В то время Киевская губерния (особенно ее Чигиринский уезд) была очагом сильных крестьянских волнений, охвативших 19 волостей с населением в 40 тыс. человек[820]. Крестьяне требовали душевого передела земли и отказывались подчиняться помещикам. Защиту от помещиков они искали у царя. Один из них, Фома Прядко, вызвался быть «ходоком» к царю и добрался до Петербурга, но там был арестован и отконвоирован на родину. Теперь Прядко больше прежнего уверовал в то, что царь – за народ (потому дворяне и не допускают к нему крестьян!) и развернул среди земляков пламенную агитацию за передел земли, категорически им внушая: «царь скоро сам прикажет сделать это». Власти учинили массовые аресты, вызвали войска, подвергли крестьян дикой экзекуции с поркой, тюрьмой и высылкой, но долго не могли подавить волнения. Этим и решили воспользоваться «южные бунтари».
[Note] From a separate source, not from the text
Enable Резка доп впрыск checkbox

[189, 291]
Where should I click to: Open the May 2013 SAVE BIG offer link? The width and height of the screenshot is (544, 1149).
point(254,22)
По их мнению, просвещать крестьян, распространять среди них книжки – значило попросту терять время; нужно вооружиться, возглавить крестьянский люд и повести его в бой. С этой целью «бунтари» начали приобретать револьверы и казацкие седла, учились стрелять и ориентироваться по картам, готовясь поднять новую «гайдаматчину» á la «Колиивщина» 1768 г. Но первые контакты с крестьянами убедили их в том, что крестьяне повсеместно верят в царя и только от него ждут передела земли. Тогда «бунтари» задумали поднять крестьян на восстание от имени и во имя царя. Вся группа не успела осуществить этот замысел, поскольку она к концу 1876 г. распалась, но трое ее участников во главе с Яковом Стефановичем довели задуманное до конца.
Стефанович и его помощники Лев Дейч и Иван Бохановский завели сношения с Чигиринскими крестьянами и вызвались хлопотать об их деле перед царем. Стефанович взял на себя роль ходока к царю, на время исчез, якобы в Петербург, а на деле по соседству, в Киев, сочинил с помощью Дейча и сам себе вручил тайные «царские» манифесты, а к началу 1877 г. вновь объявился перед крестьянами и рассказал им, с каким трудом он изловчился проникнуть к царю, какую имел с царем беседу и как царь назначил его – Дмитрия Найду – своим комиссаром с полномочиями действовать среди крестьян от царского имени. При этом Стефанович показывал крестьянам напечатанные в подпольной типографии подложные документы: «Высочайшую тайную грамоту» Александра II и «Устав Тайной дружины», высочайше утвержденный царем. В грамоте мнимый царь доверительно признавался крестьянам, что он 19 февраля 1861 г. даровал им «всю землю без всякого за нее платежа», но дворяне «хитростью и обманом» отрезали себе лучшие угодья; что царь вот уже 20 лет безуспешно ведет борьбу с дворянами за крестьян и, наконец, осознал: «только вы сами можете свергнуть с себя дворянское иго <…> и завладеть всею землею». Поэтому грамота призывала народ к восстанию и заканчивалась вдохновляюще: «Итак, осени себя крестным знамением, православный народ, и призови благословение Божие на святое дело твое <…> Александр II»[821]. «Такой бессовестной мистификации и такого могущественного орудия для того, чтобы волновать умы русской крестьянской массы, не придумывала ни одна забубенная воровская головушка из разинской или пугачевской ватаги», – вспоминал об этом С.М. Кравчинский[822].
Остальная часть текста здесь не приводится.